> I've checked logs, so far I don't see anything suspicious there
> except of "acpi PNP0C80:00: Already enumerated" lines,
> probably rising log level might show more info
> + upload full logs
> + enable ACPI debug info to so that dimm device's _CRS would show up
> + QEMU's CLI that was used to produce such log
>
> wrt migration:
> could you provide exact CLI args on source and destination along with
> used intermediate mem hotplug commands or even better if it's just
> reproduced with migration of cold-plugged dimm-s for simplification
> + steps to reproduce (and guest kernel versions).
Thanks Igor,
I am using 3.10 and 3.16 guest kernels lately, but it seems that the
issue is hitting every OS. Issue is not reproducible with cold-plugged
DIMMs at all which is kinda confusing, bearing in mind race-like
behavior described previously, either the guest kernel is partially
responsible for the issue or its nature will be ultimately weird. You
can borrow full cli arg set from the message containing 'Please find
the full cli args and two guest logs for DIMM' three days ago in this
chain. The destination emulator launch string is identical to source
plus device/object pairs in the args for hotplugged memory; mem
devices are getting onlined automatically via udev script. My
colleague suggested me to disable CONFIG_SPARSEMEM_VMEMMAP to remove
the side mess of printks from sparse hotplug mapping and, as it was
shown with that, there is nothing wrong with per-dimm memory
population map, the runtime and coldplugged maps are identical in this
case.
Another trace with null IP is attached, it is produced by running fio.
The easiest way to set up the test bed and to reproduce the issue is
to launch an attached VM with xml (add disk and optionally framebuffer
for convenience), ripping out two or three dimms, then stop libvirt,
add those dimms back in a runtime config, launch libvirt back, add
those dimms, put the workload on VM and migrate a VM with live flag.

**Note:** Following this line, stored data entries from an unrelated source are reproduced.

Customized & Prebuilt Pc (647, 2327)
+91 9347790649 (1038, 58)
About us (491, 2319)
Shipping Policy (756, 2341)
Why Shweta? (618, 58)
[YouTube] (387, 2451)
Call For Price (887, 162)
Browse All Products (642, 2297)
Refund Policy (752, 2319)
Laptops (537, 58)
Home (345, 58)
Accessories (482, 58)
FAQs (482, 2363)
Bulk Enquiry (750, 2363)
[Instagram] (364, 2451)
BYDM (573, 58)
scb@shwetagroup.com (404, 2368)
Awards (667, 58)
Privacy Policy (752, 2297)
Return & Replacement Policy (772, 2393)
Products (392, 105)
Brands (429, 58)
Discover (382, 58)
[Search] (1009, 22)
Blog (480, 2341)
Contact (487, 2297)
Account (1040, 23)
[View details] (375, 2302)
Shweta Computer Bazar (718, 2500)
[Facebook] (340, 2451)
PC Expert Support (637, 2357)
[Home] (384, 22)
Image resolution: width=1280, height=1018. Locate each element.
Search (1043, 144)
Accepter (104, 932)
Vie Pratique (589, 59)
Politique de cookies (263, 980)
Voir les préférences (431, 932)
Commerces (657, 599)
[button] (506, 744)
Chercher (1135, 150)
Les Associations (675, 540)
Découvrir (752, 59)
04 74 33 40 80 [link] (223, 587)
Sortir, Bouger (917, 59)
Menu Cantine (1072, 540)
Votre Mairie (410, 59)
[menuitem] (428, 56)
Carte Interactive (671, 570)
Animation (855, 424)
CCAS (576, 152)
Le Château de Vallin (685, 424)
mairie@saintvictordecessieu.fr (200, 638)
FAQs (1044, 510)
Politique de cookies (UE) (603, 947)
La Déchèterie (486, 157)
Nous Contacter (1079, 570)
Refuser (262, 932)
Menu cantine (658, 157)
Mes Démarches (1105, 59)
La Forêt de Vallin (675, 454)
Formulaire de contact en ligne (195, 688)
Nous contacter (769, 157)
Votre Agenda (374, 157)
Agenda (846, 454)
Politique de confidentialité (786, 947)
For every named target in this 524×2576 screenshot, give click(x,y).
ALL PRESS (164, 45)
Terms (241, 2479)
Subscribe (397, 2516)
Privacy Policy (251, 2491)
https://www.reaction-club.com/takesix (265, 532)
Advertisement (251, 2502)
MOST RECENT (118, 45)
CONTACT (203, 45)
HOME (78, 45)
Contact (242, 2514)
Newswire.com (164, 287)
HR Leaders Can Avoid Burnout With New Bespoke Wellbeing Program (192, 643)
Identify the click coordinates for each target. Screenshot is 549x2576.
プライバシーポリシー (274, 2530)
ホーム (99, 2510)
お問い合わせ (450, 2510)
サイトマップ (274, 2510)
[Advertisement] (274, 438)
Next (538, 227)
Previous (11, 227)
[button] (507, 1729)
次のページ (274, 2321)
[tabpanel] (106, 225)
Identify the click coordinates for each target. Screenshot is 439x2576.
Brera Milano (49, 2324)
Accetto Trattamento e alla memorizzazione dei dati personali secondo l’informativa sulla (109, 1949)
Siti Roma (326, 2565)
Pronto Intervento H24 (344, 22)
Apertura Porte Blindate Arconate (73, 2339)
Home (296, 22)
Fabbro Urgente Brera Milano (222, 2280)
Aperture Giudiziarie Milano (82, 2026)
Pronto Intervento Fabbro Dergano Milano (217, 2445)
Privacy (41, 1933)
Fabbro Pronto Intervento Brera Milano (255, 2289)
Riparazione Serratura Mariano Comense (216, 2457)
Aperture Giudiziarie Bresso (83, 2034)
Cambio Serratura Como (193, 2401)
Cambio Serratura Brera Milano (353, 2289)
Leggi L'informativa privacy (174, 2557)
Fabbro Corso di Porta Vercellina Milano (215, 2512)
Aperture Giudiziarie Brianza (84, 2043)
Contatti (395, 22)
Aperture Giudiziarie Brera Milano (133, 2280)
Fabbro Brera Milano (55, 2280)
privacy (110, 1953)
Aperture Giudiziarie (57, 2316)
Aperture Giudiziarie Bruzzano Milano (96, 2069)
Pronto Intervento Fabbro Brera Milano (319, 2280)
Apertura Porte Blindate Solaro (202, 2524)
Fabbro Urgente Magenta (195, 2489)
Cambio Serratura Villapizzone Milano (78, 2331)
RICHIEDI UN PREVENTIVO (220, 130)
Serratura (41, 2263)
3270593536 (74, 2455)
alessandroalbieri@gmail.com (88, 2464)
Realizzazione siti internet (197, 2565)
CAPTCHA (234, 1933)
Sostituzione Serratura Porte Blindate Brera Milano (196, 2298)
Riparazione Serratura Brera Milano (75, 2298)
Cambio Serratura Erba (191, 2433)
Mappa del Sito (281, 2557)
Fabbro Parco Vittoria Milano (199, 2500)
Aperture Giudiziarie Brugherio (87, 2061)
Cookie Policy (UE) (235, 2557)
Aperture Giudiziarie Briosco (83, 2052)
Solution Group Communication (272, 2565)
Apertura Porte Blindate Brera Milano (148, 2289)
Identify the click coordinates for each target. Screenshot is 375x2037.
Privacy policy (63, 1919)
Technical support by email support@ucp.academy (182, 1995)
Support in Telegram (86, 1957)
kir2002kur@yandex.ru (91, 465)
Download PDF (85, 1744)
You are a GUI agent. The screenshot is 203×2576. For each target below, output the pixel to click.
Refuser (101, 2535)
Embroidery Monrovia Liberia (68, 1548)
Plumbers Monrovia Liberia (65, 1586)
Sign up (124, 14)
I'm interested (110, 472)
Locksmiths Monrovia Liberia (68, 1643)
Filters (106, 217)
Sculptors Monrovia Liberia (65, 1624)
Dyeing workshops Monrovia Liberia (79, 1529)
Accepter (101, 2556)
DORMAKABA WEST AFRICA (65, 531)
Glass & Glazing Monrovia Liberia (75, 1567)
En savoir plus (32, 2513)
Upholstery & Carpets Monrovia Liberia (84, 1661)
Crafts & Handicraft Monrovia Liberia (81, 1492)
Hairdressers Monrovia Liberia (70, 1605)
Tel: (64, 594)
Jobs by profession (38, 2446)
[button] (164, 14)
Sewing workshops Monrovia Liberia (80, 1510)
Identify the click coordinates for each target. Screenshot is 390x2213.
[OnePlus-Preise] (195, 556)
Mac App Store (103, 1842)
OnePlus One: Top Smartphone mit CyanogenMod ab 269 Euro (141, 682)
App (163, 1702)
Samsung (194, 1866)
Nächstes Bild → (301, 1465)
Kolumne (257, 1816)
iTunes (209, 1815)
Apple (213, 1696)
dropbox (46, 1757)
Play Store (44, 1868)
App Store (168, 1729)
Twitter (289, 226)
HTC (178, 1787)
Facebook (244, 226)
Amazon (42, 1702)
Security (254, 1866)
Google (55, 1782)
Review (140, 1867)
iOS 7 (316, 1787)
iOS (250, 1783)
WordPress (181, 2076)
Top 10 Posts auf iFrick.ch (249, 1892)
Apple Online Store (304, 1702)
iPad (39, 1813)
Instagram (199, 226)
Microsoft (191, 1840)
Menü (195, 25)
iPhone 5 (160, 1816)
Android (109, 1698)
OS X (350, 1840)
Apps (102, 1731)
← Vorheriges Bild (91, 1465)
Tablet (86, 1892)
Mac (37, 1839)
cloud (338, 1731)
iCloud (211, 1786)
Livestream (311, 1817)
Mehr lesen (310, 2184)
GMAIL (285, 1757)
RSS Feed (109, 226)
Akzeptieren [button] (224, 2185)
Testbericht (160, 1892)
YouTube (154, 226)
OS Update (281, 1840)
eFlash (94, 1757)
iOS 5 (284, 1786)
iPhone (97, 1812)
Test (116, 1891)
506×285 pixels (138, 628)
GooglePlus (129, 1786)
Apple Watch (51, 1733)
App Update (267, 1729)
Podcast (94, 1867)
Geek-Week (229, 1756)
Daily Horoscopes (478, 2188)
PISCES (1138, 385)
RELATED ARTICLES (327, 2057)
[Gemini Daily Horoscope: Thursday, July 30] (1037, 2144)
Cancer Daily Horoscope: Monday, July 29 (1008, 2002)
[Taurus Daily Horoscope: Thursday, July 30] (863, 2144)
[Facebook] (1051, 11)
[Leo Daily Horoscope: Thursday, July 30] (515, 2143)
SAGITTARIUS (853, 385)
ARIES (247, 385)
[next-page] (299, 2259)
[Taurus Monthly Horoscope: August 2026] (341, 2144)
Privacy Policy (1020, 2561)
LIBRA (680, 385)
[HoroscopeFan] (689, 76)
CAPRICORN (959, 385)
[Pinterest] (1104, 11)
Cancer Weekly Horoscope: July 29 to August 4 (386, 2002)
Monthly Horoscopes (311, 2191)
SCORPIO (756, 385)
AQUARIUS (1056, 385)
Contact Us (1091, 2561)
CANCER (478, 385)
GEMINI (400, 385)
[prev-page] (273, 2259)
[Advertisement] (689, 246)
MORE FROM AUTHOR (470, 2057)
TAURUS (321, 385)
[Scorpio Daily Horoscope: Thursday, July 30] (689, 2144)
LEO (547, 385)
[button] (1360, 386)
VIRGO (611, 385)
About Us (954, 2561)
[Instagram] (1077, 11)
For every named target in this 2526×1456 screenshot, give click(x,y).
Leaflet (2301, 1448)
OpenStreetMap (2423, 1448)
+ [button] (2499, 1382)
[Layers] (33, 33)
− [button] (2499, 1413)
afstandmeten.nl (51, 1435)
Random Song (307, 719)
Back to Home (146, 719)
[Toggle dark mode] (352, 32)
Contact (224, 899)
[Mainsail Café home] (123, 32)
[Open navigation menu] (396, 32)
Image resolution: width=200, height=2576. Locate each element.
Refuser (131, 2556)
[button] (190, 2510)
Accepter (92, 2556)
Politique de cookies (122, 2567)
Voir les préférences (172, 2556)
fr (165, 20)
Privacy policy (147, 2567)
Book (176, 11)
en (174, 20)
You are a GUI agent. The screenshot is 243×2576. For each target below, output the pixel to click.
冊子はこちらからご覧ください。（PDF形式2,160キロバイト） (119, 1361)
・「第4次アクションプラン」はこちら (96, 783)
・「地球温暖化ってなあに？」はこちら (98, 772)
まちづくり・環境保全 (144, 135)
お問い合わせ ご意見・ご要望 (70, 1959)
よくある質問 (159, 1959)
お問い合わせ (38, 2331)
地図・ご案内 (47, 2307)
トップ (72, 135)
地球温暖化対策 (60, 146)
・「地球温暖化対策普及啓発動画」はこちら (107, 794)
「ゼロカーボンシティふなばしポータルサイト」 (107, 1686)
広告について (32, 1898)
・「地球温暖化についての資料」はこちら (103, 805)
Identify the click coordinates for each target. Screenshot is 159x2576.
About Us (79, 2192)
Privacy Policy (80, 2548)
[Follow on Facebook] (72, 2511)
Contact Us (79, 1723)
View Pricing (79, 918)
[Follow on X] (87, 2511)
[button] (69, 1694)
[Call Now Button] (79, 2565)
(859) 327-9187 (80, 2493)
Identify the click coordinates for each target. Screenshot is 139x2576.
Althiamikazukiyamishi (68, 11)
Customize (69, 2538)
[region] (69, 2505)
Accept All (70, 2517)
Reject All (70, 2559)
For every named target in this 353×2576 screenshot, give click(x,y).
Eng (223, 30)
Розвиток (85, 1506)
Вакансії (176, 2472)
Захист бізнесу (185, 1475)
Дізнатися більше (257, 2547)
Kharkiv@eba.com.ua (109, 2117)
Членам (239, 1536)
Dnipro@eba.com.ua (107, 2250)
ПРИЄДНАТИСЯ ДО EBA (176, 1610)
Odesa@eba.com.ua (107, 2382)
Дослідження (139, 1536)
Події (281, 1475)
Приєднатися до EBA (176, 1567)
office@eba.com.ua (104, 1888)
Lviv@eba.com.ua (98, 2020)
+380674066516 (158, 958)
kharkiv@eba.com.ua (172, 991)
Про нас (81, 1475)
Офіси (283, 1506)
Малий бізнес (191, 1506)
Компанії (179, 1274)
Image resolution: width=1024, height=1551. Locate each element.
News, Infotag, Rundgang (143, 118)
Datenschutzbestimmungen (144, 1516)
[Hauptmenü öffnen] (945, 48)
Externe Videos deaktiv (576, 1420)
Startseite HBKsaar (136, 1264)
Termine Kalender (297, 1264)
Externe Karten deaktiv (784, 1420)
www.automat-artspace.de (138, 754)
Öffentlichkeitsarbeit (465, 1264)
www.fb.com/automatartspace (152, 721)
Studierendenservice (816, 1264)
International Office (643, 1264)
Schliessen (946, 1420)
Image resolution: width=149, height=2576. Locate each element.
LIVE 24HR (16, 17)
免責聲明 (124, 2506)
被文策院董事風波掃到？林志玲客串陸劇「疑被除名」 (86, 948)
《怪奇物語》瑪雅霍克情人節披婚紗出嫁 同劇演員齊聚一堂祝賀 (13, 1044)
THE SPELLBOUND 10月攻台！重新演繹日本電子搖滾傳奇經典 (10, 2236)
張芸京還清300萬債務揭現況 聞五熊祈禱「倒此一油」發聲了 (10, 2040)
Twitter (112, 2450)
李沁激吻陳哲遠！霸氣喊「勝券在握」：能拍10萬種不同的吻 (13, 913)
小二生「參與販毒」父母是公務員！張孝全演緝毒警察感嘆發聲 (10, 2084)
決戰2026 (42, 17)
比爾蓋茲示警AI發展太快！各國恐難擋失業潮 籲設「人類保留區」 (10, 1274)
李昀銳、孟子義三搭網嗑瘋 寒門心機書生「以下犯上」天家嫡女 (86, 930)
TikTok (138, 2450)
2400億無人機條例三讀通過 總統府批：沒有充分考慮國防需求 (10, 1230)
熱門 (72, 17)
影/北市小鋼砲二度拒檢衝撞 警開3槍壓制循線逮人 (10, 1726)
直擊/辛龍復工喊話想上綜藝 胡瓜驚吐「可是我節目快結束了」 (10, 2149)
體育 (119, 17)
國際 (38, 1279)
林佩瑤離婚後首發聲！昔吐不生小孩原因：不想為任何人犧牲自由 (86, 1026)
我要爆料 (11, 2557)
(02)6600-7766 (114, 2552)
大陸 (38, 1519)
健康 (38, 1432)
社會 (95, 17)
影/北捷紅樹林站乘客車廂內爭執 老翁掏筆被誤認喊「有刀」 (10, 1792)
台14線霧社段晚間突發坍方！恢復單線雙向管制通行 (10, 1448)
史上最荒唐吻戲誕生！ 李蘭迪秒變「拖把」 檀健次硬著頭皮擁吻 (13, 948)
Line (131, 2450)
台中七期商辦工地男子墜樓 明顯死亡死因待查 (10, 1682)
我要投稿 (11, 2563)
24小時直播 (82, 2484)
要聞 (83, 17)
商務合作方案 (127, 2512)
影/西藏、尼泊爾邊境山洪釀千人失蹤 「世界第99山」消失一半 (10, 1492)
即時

Or, if it would be more acceptable for you, launch bare qemu with some
empty slots, plug appropriate objects and devices in (object_add
memory-backend-ram,id=memX,size=512M,
pc-dimm,id=dimmX,node=0,memdev=memX) and migrate to a receiver with
same dimms added to the args. Please not forget to online dimms in
guest as well.
I don`t think that it could be ACPI-related in any way, instead, it
looks like race in vhost or simular mm-touching mechanism. The
repeated hits you mentioned should be fixed as well indeed, but they
can be barely the reason for this problem.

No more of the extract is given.